The end point will have been fixed.  It was often:

  • When the first of the payer or recipient dies in orders made in the noughties; and
  • A significant birthday around the payer or payee’s likely retirement (when pension arrangements can kick in) if ordered during the teenies.

Check the order; this is crucial information.

The basics on a maintenance order are that:

  1. The original award
  • Is based almost always exclusively on need (and ability to pay), usually conceived of in the context of the standard of living during the marriage and the duration of that standard (shorter marriages often don’t justify long, high awards of maintenance … indeed the longer a maintenance award is set to last, the more cautious a court is likely to be about making a high order).
  • Before the court makes its order it must assess whether there is evidence that shows that the recipient can adjust without undue hardship to the termination of maintenance – and where there is that evidence then it must make an order usually with a step down or termination (but often there will be the possibility of applying to extend the end point);
  • The provision cannot last beyond the remarriage of the recipient party.

2. If an application to vary is made then:

  • The first step is to consider whether there is now evidence of the potential for such adjustment;
  • Then an assessment is made as to the award that is appropriate;
  • Then a consideration as to whether that provision could be capitalised into a once and for-all sum.

This structure is likely to leave any payer of maintenance with the following questions, which might encourage the making of an application:

3. A long period before the maintenance payments are terminated by the existing order:

  • If it is only a short period then usually you will sit back and wait for the end point rather than take the risk of an expensive, intrusive legal case because you can rarely be that sure of the outcome.
  • But if the order is set to run for years, it becomes more compelling to apply to the court sooner to achieve a realistic correction to the order.

4. A relatively high level of child support:

  • Where the recipient will be able to receive a lot of child maintenance anyway, they might not worry quite so much about protecting a relatively thin slice of spousal maintenance.  Here it may be easier to agree a deal and solve the problem without high legal costs.

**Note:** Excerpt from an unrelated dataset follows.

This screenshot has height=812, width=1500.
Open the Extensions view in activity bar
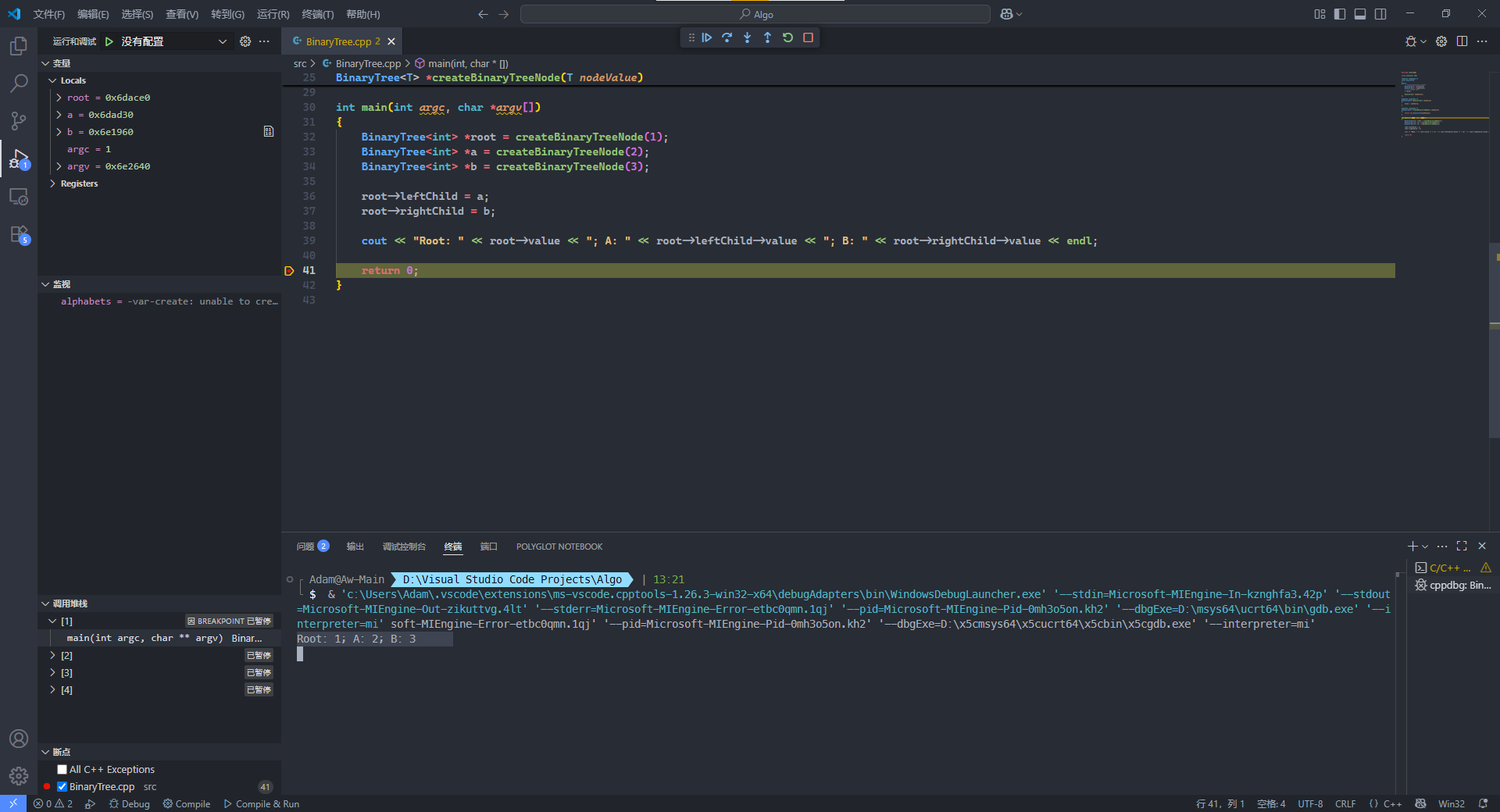click(x=19, y=234)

5. Where the recipient’s income has built up and is likely to build up further …

Here you would say that the recipient now has some or all of the resources they need to enable them to adjust to the termination of the award.  Perhaps with a further additional sum or a slice of pension, a termination of the spousal order is possible.

6. Harder, but also possible, is where the recipient has a realistic earning capacity which they have not exploited or even tried to exploit by applying for jobs or developing a business.

  • Here your case is that the recipient has the capacity to build resources such that they could adjust without undue hardship to the end of provision.
  • You will need to have strong evidence as regards the availability of work that can be carried out:
  • consistently with child-care arrangements (so your close involvement in such care  and an established arrangement of support eg from grandparents will often be helpful) and
  • realistically given the challenges of geography (the travel to work that cannot be carried out at home).

But do take care with such cases; there is increasing recognition that for many, later in life and without a strong and relevant cv, seeking to build a position in the world of work can be prohibitively challenging.  Throw in health aspects or well-being aspects such as the menopause or geographical challenges (the distance from home to work) and the safety of travel and these cases may simply not gain traction with the court.

7. Where the recipient has inherited a substantial sum and in some situations where a spouse is [or should be] downsizing from a substantial property to release significant capital…

Again you may say that the recipient can adjust without undue hardship to the termination of the maintenance, because they can rely on the capital fund to meet their ongoing needs.

8. Where other changes such as children leaving home mean that costs can be radically reduced.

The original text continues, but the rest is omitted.